Dank voor uw duidelijk antwoord, minister. Zoals u zegt, is het in deze zaak heel belangrijk gemeenten te stimuleren. Ik ben vooral verontrust door de winkelleegstand. Die piekt op het ogenblik, in sommige winkelcentra tot 25 procent. Voor de lokale besturen is het dan ook een enorme uitdaging om invulling te geven aan de doelstellingen van het decreet, maar ook aan de principes van het witboek. We dragen hierbij allemaal een grote verantwoordelijkheid. De kernen zijn bij uitstek multifunctioneel en we moeten streven naar een mix van functies. Niet alleen het wonen is belangrijk, maar ook het werken. In de leegstaande bovenverdiepingen kan ook een beroep worden uitgeoefend, en dat kan een stads- of dorpskern aantrekkelijker maken. Parallel met de dalende activiteiten in de detailhandel, waar we eigenlijk niet omheen kunnen, kunnen we ook nieuwe economische bedrijvigheden stimuleren, zoals een creatieve maakindustrie of nieuwe economieën in de digitalisering of de technologie, maar ook vrije beroepen, dienstverleners, freelancers aantrekken. Zo komen meer mensen naar de stadskernen om er te werken, te wonen en buiten de werkuren te shoppen. Ondernemers in elkaars buurt versterken ook elkaar. In Antwerpen loopt er bijvoorbeeld een project rond de uitoefening van zorgberoepen boven de winkels.

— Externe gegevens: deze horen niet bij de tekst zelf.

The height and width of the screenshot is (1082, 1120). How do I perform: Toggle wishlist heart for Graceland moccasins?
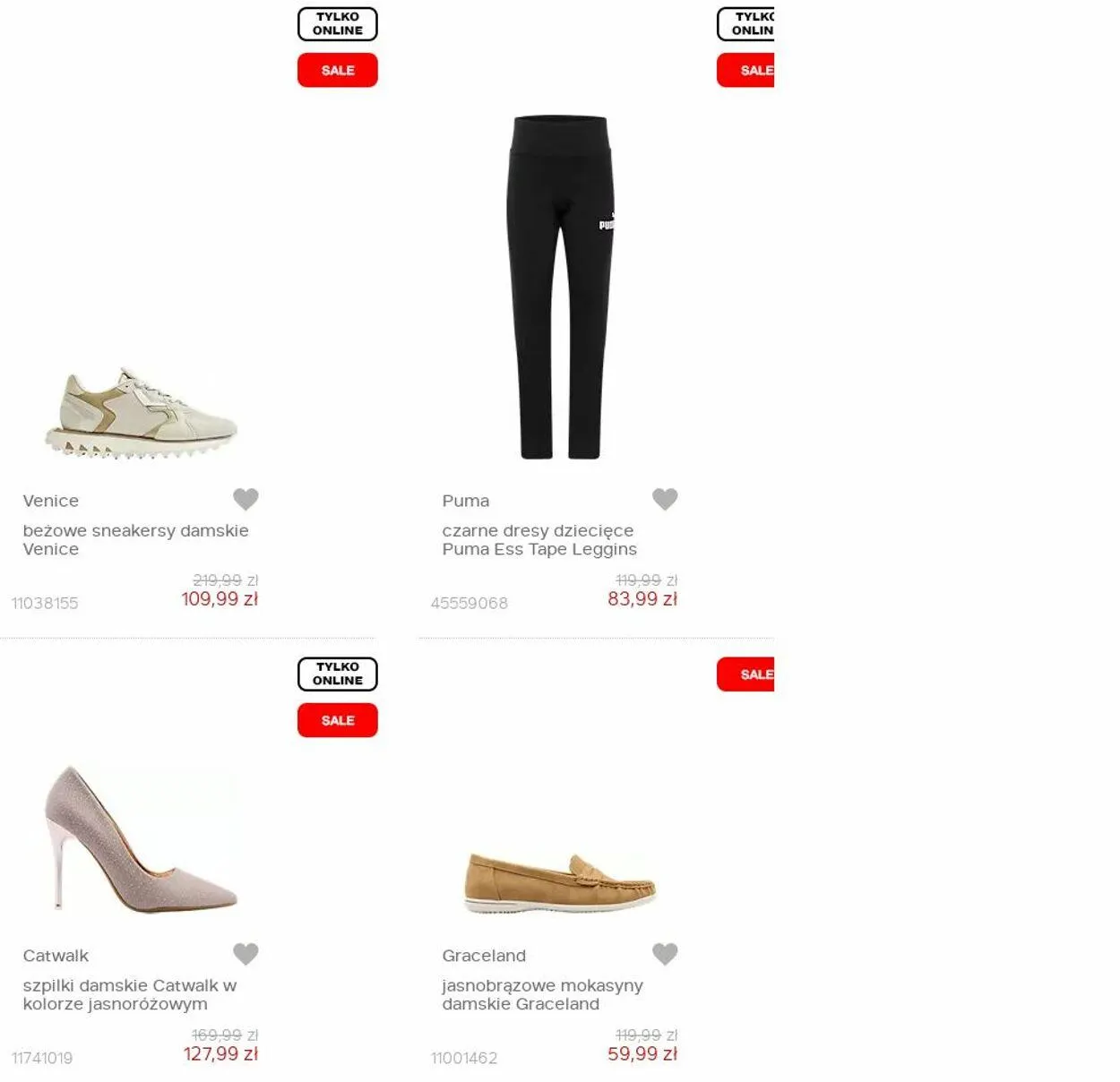[665, 954]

Ik heb nog een bijkomende vraag, minister. Ziet u mogelijkheden om deze opportuniteiten inzake werken een kans te geven en daarvoor de planologische knelpunten zoals bijzondere beleidsplannen van aanleg die enkel over wonen spreken en niet over multifunctionaliteit, en gewoonteregels van lokale besturen die een mix van wonen en werken verbieden, weg te werken?

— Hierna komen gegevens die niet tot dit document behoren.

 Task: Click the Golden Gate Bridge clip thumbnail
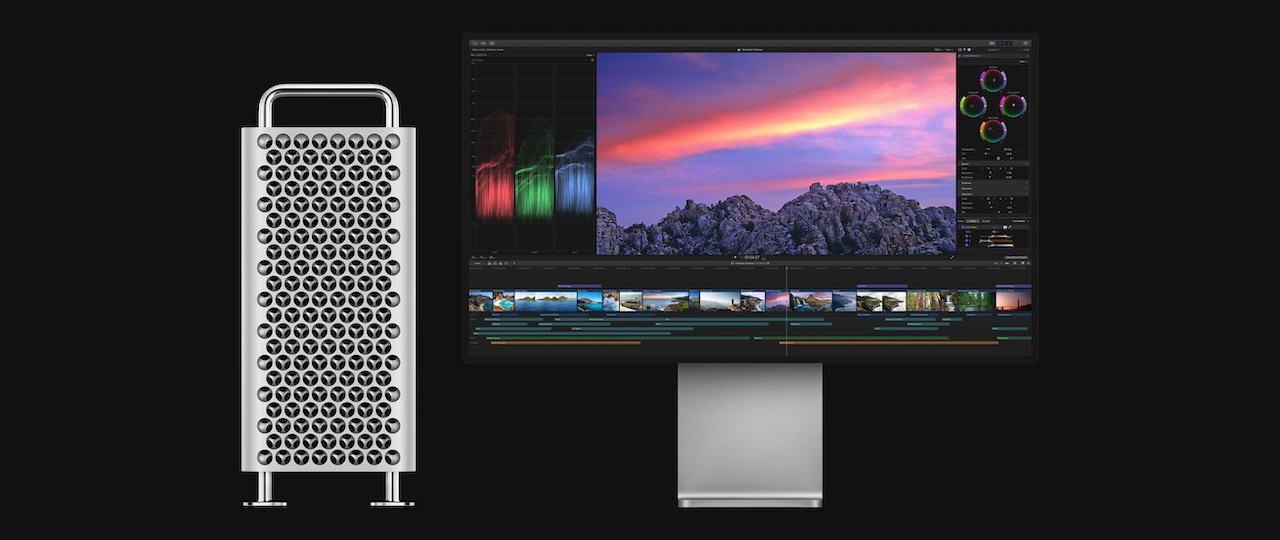click(x=1013, y=301)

Minister Schauvliege heeft het woord.
Het is inderdaad belangrijk dat er iets wordt gedaan aan belemmerende voorschriften, in BPA’s, maar ook in ruimtelijke uitvoeringsplannen, die creativiteit en nieuwe woonvormen tegenhouden. Ik ben het er volkomen mee eens dat we naar een vereenvoudigde procedure gaan om die belemmerende voorschriften op te heffen. Daarom juist zullen we in de codexwijziging, die binnenkort naar het parlement komt – we hebben al een heel traject met adviezen en dergelijke meer doorlopen – de vereenvoudigde procedure opnemen. Ik ben het absoluut met u eens dat dat vaak belemmerend werkt. Ik geloof dus heel sterk in de vereenvoudiging, naast de goede praktijken uit de verschillende steden en gemeenten, die we misschien nog meer moeten promoten, ook via de website of misschien zelfs via de VVSG, de Vereniging van Vlaamse Steden en Gemeenten. Maar met de procedures en vereenvoudigingen die nu op tafel liggen, komen we al tegemoet aan uw vraag, die u terecht stelt.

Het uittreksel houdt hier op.